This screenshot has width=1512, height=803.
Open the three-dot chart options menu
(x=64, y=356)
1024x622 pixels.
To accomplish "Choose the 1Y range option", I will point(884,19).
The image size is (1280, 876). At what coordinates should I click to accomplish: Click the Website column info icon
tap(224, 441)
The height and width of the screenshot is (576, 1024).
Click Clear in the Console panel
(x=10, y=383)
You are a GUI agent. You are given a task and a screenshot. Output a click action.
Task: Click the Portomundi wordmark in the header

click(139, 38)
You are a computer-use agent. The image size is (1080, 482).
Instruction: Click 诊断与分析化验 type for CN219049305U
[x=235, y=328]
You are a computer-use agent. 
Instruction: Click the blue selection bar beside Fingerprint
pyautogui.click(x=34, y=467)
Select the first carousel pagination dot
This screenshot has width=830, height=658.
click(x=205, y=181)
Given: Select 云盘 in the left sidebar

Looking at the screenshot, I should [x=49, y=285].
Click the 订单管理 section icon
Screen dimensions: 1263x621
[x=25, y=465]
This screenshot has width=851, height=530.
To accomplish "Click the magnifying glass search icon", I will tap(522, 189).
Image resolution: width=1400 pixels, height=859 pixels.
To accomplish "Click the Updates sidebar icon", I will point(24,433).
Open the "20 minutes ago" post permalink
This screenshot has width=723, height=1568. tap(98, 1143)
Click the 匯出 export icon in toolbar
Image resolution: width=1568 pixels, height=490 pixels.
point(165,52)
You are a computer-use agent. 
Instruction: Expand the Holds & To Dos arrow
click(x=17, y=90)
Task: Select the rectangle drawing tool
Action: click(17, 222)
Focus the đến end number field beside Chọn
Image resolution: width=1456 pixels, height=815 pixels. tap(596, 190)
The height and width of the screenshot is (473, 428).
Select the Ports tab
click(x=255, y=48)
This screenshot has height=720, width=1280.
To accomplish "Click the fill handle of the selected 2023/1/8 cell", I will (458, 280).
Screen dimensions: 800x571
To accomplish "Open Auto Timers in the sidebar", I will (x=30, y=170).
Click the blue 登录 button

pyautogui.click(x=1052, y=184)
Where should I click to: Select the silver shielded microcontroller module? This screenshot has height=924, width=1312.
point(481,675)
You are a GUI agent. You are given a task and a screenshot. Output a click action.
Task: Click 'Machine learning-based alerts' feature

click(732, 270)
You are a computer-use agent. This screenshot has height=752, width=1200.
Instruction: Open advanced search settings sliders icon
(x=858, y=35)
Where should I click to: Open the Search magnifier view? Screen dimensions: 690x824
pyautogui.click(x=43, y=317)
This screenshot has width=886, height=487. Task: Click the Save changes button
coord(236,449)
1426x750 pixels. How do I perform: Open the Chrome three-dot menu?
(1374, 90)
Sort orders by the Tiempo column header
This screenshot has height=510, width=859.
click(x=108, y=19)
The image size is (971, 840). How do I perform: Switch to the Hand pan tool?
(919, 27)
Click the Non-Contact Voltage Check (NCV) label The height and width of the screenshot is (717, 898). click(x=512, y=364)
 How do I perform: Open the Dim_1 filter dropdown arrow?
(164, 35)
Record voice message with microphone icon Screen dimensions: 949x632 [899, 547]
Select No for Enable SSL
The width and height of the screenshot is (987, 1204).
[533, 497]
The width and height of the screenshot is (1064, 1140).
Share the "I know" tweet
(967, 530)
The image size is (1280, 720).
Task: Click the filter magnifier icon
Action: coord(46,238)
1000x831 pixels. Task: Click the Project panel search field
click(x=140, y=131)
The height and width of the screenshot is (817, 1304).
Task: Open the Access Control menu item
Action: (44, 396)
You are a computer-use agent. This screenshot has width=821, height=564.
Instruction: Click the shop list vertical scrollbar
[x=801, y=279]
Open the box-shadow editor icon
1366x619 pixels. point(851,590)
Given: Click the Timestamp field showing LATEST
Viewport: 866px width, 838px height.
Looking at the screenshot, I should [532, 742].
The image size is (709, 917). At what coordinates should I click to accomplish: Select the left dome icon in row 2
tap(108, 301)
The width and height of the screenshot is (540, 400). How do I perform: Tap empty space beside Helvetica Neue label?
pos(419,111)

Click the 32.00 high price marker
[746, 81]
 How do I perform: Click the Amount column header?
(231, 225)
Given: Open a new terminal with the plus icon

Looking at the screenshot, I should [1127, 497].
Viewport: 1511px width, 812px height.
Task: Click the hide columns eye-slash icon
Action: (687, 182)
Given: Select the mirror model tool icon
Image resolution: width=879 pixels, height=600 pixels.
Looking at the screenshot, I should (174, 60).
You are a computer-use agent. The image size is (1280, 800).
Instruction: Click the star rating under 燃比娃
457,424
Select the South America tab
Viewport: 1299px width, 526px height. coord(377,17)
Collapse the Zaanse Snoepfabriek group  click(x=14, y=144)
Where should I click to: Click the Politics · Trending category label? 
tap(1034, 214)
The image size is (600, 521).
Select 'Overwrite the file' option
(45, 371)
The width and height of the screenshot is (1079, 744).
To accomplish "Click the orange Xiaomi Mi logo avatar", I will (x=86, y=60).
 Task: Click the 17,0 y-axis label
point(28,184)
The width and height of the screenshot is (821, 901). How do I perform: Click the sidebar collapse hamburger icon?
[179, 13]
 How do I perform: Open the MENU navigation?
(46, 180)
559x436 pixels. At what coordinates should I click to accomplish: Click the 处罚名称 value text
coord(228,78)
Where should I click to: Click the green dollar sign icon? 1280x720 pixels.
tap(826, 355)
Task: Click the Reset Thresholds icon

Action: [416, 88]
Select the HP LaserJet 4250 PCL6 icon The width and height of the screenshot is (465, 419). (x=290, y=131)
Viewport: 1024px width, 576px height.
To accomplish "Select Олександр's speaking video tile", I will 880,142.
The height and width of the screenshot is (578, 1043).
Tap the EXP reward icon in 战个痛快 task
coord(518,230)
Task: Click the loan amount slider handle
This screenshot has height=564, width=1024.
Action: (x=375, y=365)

## ASSIGNMENT
Give back the listing above exactly as written.

## RESULT FOR THIS TASK
This screenshot has width=1512, height=803.
Open the three-dot chart options menu
(x=64, y=356)
1024x622 pixels.
To accomplish "Choose the 1Y range option", I will point(884,19).
The image size is (1280, 876). At what coordinates should I click to accomplish: Click the Website column info icon
tap(224, 441)
The height and width of the screenshot is (576, 1024).
Click Clear in the Console panel
(x=10, y=383)
You are a GUI agent. You are given a task and a screenshot. Output a click action.
Task: Click the Portomundi wordmark in the header

click(139, 38)
You are a computer-use agent. The image size is (1080, 482).
Instruction: Click 诊断与分析化验 type for CN219049305U
[x=235, y=328]
You are a computer-use agent. 
Instruction: Click the blue selection bar beside Fingerprint
pyautogui.click(x=34, y=467)
Select the first carousel pagination dot
This screenshot has width=830, height=658.
click(x=205, y=181)
Given: Select 云盘 in the left sidebar

Looking at the screenshot, I should [x=49, y=285].
Click the 订单管理 section icon
Screen dimensions: 1263x621
[x=25, y=465]
This screenshot has width=851, height=530.
To accomplish "Click the magnifying glass search icon", I will tap(522, 189).
Image resolution: width=1400 pixels, height=859 pixels.
To accomplish "Click the Updates sidebar icon", I will point(24,433).
Open the "20 minutes ago" post permalink
This screenshot has width=723, height=1568. tap(98, 1143)
Click the 匯出 export icon in toolbar
Image resolution: width=1568 pixels, height=490 pixels.
point(165,52)
You are a computer-use agent. 
Instruction: Expand the Holds & To Dos arrow
click(x=17, y=90)
Task: Select the rectangle drawing tool
Action: click(17, 222)
Focus the đến end number field beside Chọn
Image resolution: width=1456 pixels, height=815 pixels. tap(596, 190)
The height and width of the screenshot is (473, 428).
Select the Ports tab
click(x=255, y=48)
This screenshot has height=720, width=1280.
To accomplish "Click the fill handle of the selected 2023/1/8 cell", I will (458, 280).
Screen dimensions: 800x571
To accomplish "Open Auto Timers in the sidebar", I will (x=30, y=170).
Click the blue 登录 button

pyautogui.click(x=1052, y=184)
Where should I click to: Select the silver shielded microcontroller module? This screenshot has height=924, width=1312.
point(481,675)
You are a GUI agent. You are given a task and a screenshot. Output a click action.
Task: Click 'Machine learning-based alerts' feature

click(732, 270)
You are a computer-use agent. This screenshot has height=752, width=1200.
Instruction: Open advanced search settings sliders icon
(x=858, y=35)
Where should I click to: Open the Search magnifier view? Screen dimensions: 690x824
pyautogui.click(x=43, y=317)
This screenshot has width=886, height=487. Task: Click the Save changes button
coord(236,449)
1426x750 pixels. How do I perform: Open the Chrome three-dot menu?
(1374, 90)
Sort orders by the Tiempo column header
This screenshot has height=510, width=859.
click(x=108, y=19)
The image size is (971, 840). How do I perform: Switch to the Hand pan tool?
(919, 27)
Click the Non-Contact Voltage Check (NCV) label The height and width of the screenshot is (717, 898). click(x=512, y=364)
 How do I perform: Open the Dim_1 filter dropdown arrow?
(164, 35)
Record voice message with microphone icon Screen dimensions: 949x632 [899, 547]
Select No for Enable SSL
The width and height of the screenshot is (987, 1204).
[533, 497]
The width and height of the screenshot is (1064, 1140).
Share the "I know" tweet
(967, 530)
The image size is (1280, 720).
Task: Click the filter magnifier icon
Action: coord(46,238)
1000x831 pixels. Task: Click the Project panel search field
click(x=140, y=131)
The height and width of the screenshot is (817, 1304).
Task: Open the Access Control menu item
Action: (44, 396)
You are a computer-use agent. This screenshot has width=821, height=564.
Instruction: Click the shop list vertical scrollbar
[x=801, y=279]
Open the box-shadow editor icon
1366x619 pixels. point(851,590)
Given: Click the Timestamp field showing LATEST
Viewport: 866px width, 838px height.
Looking at the screenshot, I should [532, 742].
The image size is (709, 917). At what coordinates should I click to accomplish: Select the left dome icon in row 2
tap(108, 301)
The width and height of the screenshot is (540, 400). How do I perform: Tap empty space beside Helvetica Neue label?
pos(419,111)

Click the 32.00 high price marker
[746, 81]
 How do I perform: Click the Amount column header?
(231, 225)
Given: Open a new terminal with the plus icon

Looking at the screenshot, I should [1127, 497].
Viewport: 1511px width, 812px height.
Task: Click the hide columns eye-slash icon
Action: (687, 182)
Given: Select the mirror model tool icon
Image resolution: width=879 pixels, height=600 pixels.
Looking at the screenshot, I should (174, 60).
You are a computer-use agent. The image size is (1280, 800).
Instruction: Click the star rating under 燃比娃
457,424
Select the South America tab
Viewport: 1299px width, 526px height. coord(377,17)
Collapse the Zaanse Snoepfabriek group  click(x=14, y=144)
Where should I click to: Click the Politics · Trending category label? 
tap(1034, 214)
The image size is (600, 521).
Select 'Overwrite the file' option
(45, 371)
The width and height of the screenshot is (1079, 744).
To accomplish "Click the orange Xiaomi Mi logo avatar", I will (x=86, y=60).
 Task: Click the 17,0 y-axis label
point(28,184)
The width and height of the screenshot is (821, 901). How do I perform: Click the sidebar collapse hamburger icon?
[179, 13]
 How do I perform: Open the MENU navigation?
(46, 180)
559x436 pixels. At what coordinates should I click to accomplish: Click the 处罚名称 value text
coord(228,78)
Where should I click to: Click the green dollar sign icon? 1280x720 pixels.
tap(826, 355)
Task: Click the Reset Thresholds icon

Action: [416, 88]
Select the HP LaserJet 4250 PCL6 icon The width and height of the screenshot is (465, 419). (x=290, y=131)
Viewport: 1024px width, 576px height.
To accomplish "Select Олександр's speaking video tile", I will 880,142.
The height and width of the screenshot is (578, 1043).
Tap the EXP reward icon in 战个痛快 task
coord(518,230)
Task: Click the loan amount slider handle
This screenshot has height=564, width=1024.
Action: (x=375, y=365)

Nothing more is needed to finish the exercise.